There will always be a very special place in my innate pedagogical heart for his maverick English teacher John Keating. But my favourite film of his is the little-known and much derided fantasy What Dreams May Come. Not many have seen or even heard about it, despite it winning an Academy Award for the breath-taking beauty of it visual effects. It deals with mental breakdown, exploring the metaphysics of death, heaven, purgatory and hell. From an idyllic life – “a soul in bliss” – to the torture of being “bound/ Upon a wheel of fire, that mine own tears/ Do scald like molten lead.” This film convinced me long ago that Robin Williams would make an extraordinary Lear. The hairs on the back of my neck still rise thinking about it.

And so I was pursuing the project, and had proposed that he make his West End debut in 2016, which will be the 400th anniversary of Shakespeare’s death. We had exchanged a few ideas: the angle would have been an exploration of the onset of dementia, perched somewhere between Cinderella and Game of Thrones. Due to filming commitments, discussions were paused. I never got to look into his eyes, but in his voice you could sense a world-weariness and the inescapable presence of ghosts. I was in talks with designers, and had lured my preferred composer. I was just waiting to hear from the King I could see in my mind’s eye: “O Captain! My Captain!”

The revelation a few days ago that he was actually suffering the early onset of Parkinson’s now puts my dream in a different sleep.

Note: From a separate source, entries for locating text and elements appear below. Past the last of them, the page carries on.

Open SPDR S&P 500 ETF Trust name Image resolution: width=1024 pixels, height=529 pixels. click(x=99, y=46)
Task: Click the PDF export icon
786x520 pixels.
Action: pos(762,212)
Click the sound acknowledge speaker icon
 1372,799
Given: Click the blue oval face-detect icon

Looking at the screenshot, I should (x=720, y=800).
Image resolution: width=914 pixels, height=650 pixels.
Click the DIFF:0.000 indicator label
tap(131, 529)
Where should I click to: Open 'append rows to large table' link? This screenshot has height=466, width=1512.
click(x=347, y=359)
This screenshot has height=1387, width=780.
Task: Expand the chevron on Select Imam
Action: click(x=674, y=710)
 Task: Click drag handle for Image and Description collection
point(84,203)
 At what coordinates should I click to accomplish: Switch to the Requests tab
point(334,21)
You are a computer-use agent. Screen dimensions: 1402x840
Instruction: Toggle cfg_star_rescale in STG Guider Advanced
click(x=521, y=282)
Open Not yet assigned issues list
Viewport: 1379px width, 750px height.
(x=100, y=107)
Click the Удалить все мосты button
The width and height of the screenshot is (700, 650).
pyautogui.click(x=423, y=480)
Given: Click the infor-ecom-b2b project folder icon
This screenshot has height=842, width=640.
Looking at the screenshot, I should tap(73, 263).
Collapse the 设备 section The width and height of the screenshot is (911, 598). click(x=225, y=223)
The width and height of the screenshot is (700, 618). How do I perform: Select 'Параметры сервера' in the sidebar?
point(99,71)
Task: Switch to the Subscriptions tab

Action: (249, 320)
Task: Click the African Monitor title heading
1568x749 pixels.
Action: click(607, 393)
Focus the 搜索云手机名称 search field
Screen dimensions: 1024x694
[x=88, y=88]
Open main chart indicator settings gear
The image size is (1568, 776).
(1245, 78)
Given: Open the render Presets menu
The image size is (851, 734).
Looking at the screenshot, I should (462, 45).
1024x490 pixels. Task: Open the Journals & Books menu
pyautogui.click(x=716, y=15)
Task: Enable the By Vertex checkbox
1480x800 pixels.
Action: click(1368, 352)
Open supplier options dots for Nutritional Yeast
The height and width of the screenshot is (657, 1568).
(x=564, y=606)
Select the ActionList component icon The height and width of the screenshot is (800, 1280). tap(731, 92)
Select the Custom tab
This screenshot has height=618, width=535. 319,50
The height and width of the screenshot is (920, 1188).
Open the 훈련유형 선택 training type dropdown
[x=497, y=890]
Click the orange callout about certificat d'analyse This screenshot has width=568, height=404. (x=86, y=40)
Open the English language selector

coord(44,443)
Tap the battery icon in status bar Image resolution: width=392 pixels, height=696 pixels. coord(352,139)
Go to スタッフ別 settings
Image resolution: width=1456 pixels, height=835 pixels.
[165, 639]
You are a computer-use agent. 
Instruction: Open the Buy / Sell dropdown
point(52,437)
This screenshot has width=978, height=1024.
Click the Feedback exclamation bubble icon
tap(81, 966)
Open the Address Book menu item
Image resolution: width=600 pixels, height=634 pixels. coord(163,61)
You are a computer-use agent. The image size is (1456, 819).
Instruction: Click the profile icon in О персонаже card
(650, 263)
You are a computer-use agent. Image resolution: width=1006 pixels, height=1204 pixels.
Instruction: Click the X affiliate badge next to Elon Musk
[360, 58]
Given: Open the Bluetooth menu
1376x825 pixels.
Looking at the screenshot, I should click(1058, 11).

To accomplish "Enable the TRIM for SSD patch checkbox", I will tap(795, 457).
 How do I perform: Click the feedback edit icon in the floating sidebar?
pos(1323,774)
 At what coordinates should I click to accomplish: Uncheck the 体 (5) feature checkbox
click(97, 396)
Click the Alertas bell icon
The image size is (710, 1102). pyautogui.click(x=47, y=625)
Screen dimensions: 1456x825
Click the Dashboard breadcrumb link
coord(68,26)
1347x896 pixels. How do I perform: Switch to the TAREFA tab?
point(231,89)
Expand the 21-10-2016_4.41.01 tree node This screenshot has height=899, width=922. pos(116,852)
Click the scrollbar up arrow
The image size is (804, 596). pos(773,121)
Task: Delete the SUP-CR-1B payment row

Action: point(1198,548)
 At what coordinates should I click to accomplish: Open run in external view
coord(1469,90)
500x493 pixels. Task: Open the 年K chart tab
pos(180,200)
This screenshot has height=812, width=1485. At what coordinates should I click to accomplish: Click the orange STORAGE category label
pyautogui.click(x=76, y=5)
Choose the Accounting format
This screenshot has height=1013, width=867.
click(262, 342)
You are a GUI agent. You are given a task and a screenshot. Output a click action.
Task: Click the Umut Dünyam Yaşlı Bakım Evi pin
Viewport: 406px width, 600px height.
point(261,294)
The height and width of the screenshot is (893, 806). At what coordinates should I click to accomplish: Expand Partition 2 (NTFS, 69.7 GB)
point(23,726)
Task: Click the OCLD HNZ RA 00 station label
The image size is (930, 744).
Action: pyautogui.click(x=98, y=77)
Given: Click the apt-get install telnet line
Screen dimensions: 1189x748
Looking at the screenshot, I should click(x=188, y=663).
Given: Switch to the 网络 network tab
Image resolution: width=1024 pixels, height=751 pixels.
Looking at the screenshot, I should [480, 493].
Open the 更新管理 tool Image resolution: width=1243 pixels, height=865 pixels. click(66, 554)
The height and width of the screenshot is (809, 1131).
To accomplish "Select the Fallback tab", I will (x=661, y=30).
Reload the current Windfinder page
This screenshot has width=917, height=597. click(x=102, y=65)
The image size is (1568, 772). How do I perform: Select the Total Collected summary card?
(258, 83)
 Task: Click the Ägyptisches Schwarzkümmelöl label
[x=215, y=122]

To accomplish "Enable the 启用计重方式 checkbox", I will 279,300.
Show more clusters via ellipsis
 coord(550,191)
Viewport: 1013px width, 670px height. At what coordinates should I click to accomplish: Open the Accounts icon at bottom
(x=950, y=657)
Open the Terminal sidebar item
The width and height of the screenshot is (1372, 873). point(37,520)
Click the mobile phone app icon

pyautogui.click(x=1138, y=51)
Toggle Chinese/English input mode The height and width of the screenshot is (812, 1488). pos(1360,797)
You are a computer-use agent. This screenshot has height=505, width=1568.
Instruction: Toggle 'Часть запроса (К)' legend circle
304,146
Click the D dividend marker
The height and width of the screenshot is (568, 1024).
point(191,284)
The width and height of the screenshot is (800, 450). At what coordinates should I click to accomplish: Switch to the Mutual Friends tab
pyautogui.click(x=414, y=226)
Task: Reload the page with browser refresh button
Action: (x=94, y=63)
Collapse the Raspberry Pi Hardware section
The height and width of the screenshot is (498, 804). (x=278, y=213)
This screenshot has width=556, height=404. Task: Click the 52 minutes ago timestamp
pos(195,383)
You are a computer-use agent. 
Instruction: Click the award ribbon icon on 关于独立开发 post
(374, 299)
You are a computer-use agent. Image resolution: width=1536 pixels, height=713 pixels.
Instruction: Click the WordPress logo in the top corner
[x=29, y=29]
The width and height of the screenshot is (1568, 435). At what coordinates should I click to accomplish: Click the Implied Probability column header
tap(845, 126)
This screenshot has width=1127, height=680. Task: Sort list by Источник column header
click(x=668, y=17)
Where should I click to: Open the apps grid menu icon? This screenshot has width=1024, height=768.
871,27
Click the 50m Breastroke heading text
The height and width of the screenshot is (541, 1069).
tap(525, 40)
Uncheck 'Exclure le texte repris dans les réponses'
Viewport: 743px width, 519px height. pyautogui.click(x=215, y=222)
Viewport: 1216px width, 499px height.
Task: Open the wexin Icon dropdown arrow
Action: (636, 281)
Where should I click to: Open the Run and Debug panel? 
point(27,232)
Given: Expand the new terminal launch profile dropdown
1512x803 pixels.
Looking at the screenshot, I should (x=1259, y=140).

Falstaff must be fat, Romeo pretty, Pantalone stilted and Quasimodo grotesque. Some directors cast an actor the moment they walk through a door. Sadly, no one important enough ever thought to cast Robin Williams as a schizoid Hamlet in the 1980s or a deranged Lear even five years ago. Perhaps in too many eyes he was a celluloid stand-up; a “ha ha, yeah, yeah” Bottom who made people laugh by just making a Manhattan cocktail. His characters had become masks to hide behind. His squeaky voices, silly walks, make-up and prosthetics were the outer representation of an inner determination. But Renaissance verse? Elizabethan song? Shakespearean subtlety and Marlovian bombast? If only his subconscious anguish could have been unleashed onstage, we would have seen comic demons, tortured princes and monarchs to behold the swelling scene. What memories, what sounds, what sights, what tears, what cheers – we’ll never know.

We are such stuff as dreams are made on.

Flights of angels sing thee to thy rest.